■ **Exercise**: Rewrite the entries from the line containing "Where should I" through the end of the entries, replacing "Uncheck" with "Clear" and leaving everything else unchanged. Omit the pictures from your output.

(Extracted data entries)

____

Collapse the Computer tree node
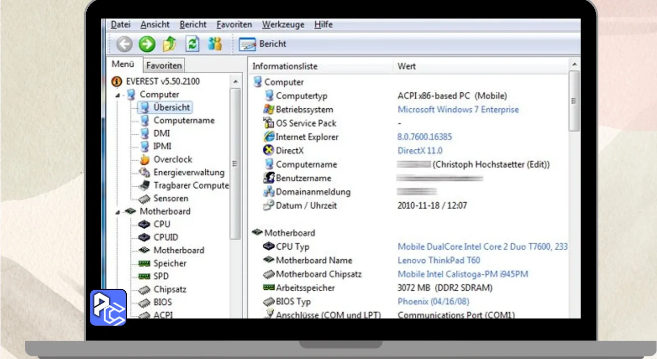Screen dimensions: 657x359 117,95
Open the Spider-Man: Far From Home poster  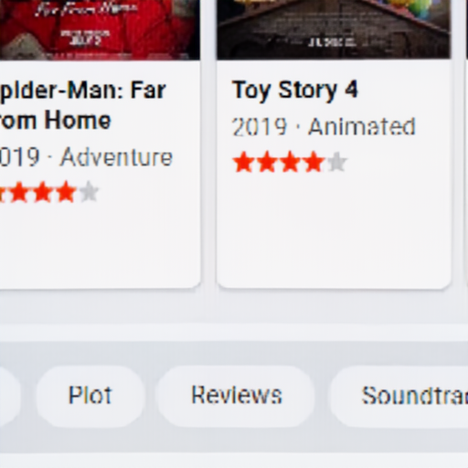pyautogui.click(x=100, y=29)
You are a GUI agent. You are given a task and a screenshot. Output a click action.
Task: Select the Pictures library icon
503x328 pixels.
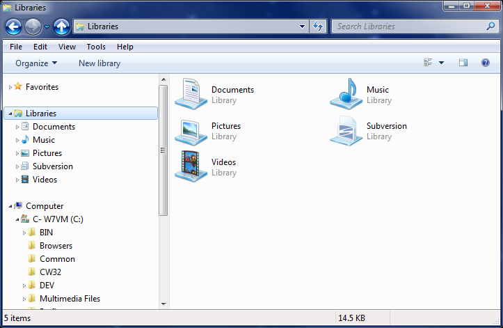pyautogui.click(x=189, y=130)
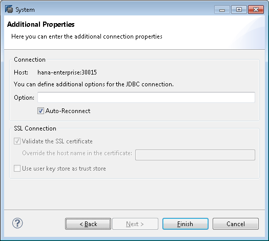Click the JDBC connection description text
The height and width of the screenshot is (241, 269).
pos(94,84)
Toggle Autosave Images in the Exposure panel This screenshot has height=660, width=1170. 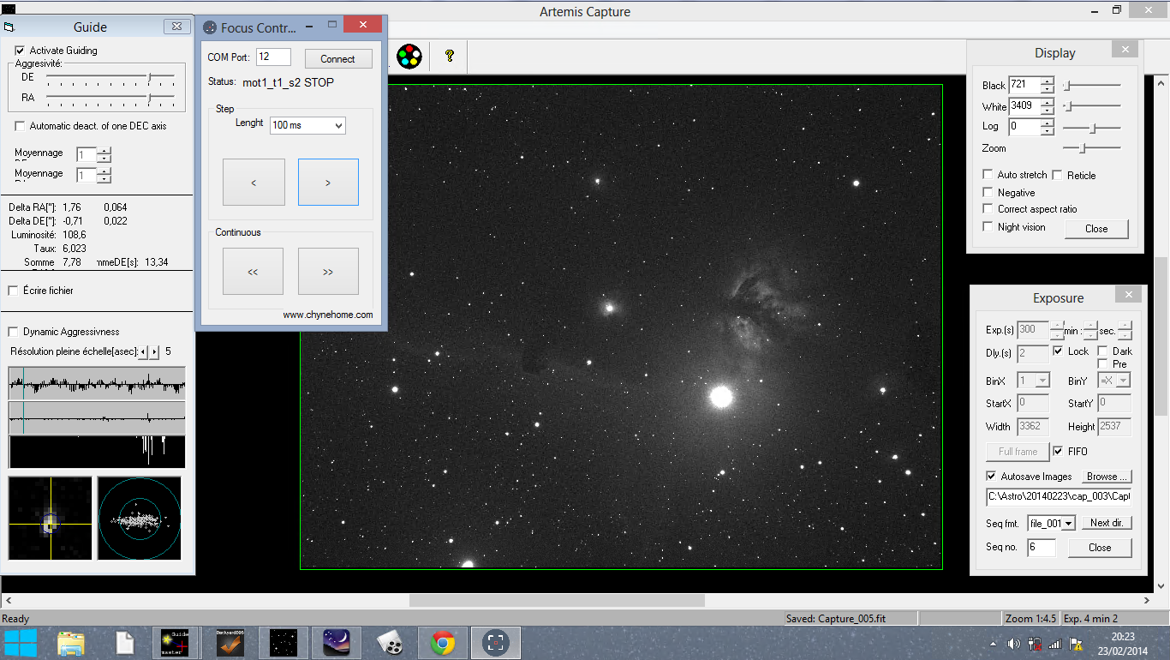click(991, 477)
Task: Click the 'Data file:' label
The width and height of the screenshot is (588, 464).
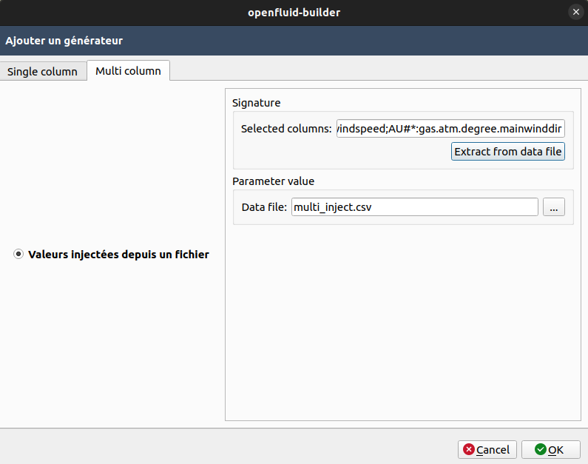Action: pos(264,207)
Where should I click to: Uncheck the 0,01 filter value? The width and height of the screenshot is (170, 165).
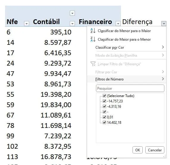pos(104,117)
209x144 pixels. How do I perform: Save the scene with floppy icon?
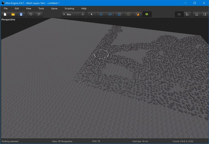pyautogui.click(x=21, y=14)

____

■ **Full answer**:
Where should I click to: Clear the 0,01 filter value? The width and height of the screenshot is (170, 165).
pos(104,117)
209x144 pixels. How do I perform: Save the scene with floppy icon?
pyautogui.click(x=21, y=14)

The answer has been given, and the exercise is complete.